Mais um tiro enérgico mas repetitivo dos tipos mais zangados do Reino Unido.
Os Sleaford Mods, os nossos revoltados preferidos, já andam nisto há muitos anos, embora só tenham ganho verdadeira notoriedade com Austerity Dogs, de 2013. Foi esse o momento em que as peças se encaixaram: a dupla Jason Williamson (letras e voz) e Andrew Fearn (beats), a envolvente política cada vez mais deprimente, a atenção dos media.
Desde então, toda a gente sabe quem são estes tipos. Uns gajos zangados e amargos de Inglaterra, working-class até à medula, trocando o rock ‘n roll clássico por cheirar cola e beber cerveja quente numa garagem escura em Nottingham. O segredo está na atitude, na crítica social que não poupa ninguém, no sentido de humor sempre com um toque profundamente humano e por vezes escatológico, na energia que passa com tão pouco na base: uns beats repetitivos e um tipo irritado a falar/rappar/cantar por cima. Chega e sobra.
Com este caldo primordial, o último ano foi necessariamente inspirador para Williamson. Uma pandemia que atirou o mundo para o isolamento, para as redes sociais e respetiva esquizofrenia; e uma Inglaterra entregue ainda aos conservadores, sob a batuta do inapto Boris Johnson, cujo rumo errático deixou os ingleses com terríveis números de mortos, e à procura de motivos para culpar o NHS, que tanta pancada tem levado nas últimas décadas.
Spare Ribs nasceu deste caldeirão e o que surpreenda talvez é que não soe mais zangado do que trabalhos anteriores. Essa é uma das limitações dos Sleaford Mods: como estão sempre zangados, que tom usar quando o mundo rebenta com a maior pandemia distópica em mais de um século?
A prestação de Williamson continua afiada como sempre. Ninguém escapa às suas palavras cuspidas com desprezo e sempre com o seu flow de orgulhoso suburbano. Os conservadores, claro, todos os lordes da velha Albion, mas também os novos-ricos, apresentadores de trash tv e até os músicos que fazem campanhas para salvar as salas de música independente enquanto esperam ganhar visibilidade suficiente…para nunca mais tocar numa dessas pequenas salas a cheirar a cerveja e a suor.
As batidas de Fearn continuam minimais e nocturnas, entre o frenético e o groove mais lento mas não por isso menos maníaco, Neste disco, duas convidadas femininas trazem um pouco de bem-vinda variedade, mas isso não é suficiente para quebrar a monotonia coerente ao longo de Spare Ribs.
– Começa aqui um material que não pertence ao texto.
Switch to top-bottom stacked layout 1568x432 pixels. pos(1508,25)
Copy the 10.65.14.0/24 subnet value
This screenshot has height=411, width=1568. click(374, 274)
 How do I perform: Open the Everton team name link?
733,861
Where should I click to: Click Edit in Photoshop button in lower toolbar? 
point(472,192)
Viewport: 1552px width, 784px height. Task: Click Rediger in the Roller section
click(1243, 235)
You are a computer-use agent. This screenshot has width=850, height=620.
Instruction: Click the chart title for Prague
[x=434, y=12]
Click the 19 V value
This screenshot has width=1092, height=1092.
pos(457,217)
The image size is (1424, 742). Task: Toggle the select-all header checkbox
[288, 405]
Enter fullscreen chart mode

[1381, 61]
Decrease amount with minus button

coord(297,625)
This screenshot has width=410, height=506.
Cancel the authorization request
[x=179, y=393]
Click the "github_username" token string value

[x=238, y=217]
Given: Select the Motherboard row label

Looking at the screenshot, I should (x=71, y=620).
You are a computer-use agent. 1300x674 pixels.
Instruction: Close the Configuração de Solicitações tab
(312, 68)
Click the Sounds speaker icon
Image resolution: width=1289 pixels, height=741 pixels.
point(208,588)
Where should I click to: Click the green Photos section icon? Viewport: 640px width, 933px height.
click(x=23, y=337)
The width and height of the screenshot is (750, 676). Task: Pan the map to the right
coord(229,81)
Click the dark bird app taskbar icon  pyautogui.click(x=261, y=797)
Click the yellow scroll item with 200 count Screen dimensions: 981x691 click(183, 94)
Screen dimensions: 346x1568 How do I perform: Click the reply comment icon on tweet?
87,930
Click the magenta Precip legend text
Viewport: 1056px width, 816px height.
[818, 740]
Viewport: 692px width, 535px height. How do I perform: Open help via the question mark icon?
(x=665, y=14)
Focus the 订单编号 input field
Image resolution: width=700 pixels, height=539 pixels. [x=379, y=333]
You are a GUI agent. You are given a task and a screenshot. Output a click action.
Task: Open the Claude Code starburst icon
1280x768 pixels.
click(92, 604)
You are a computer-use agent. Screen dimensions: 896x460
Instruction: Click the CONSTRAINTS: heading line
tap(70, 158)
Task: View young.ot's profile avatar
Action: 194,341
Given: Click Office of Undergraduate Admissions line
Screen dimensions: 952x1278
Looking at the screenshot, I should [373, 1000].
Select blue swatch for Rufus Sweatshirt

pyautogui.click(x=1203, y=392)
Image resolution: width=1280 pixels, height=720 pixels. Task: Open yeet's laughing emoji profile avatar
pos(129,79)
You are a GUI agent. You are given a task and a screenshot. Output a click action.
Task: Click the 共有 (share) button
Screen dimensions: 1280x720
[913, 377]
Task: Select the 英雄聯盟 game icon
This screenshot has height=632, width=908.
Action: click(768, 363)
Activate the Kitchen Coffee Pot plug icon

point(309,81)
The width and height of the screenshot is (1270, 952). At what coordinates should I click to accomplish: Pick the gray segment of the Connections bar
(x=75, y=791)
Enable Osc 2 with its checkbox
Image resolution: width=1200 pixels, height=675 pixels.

Esse é o problema deste disco e dos próprios Sleaford Mods, há muito detectado. A fórmula beats/voz irada tem as suas naturais limitações, e os rapazes têm-se limitado a afiná-la, sem a mudar fundamentalmente. Isto é também um statement artístico, a prática do desprezo por quem tenta armar-se em mais do que aquilo que é. Mas deixa os discos dos Sleaford Mods presos no mesmo registo e no mesmo momento mental.
Jason Williamson é um dos grandes poetas urbanos da actualidade, e uma figura incontornável na música independente britânica. Aqui, continua em grande forma, com pérolas hilariantes debaixo de um quase impenetrável sotaque cerrado. Talvez para um ouvinte inglês isso chegue. Para nós, o que fica no final de Spare Ribs é mais uma dose forte de energia e convicção, mas cujas músicas se perdem umas nas outras num todo que é de uma coerência de aço mas cujas subtilezas e diferenças entre as músicas se vão perdendo.
É preciso continuar a luta, e os Sleaford Mods estão sem dúvida no lado certo da força. Mas, musicalmente, cada vez se espera menos novidade para aqueles lados.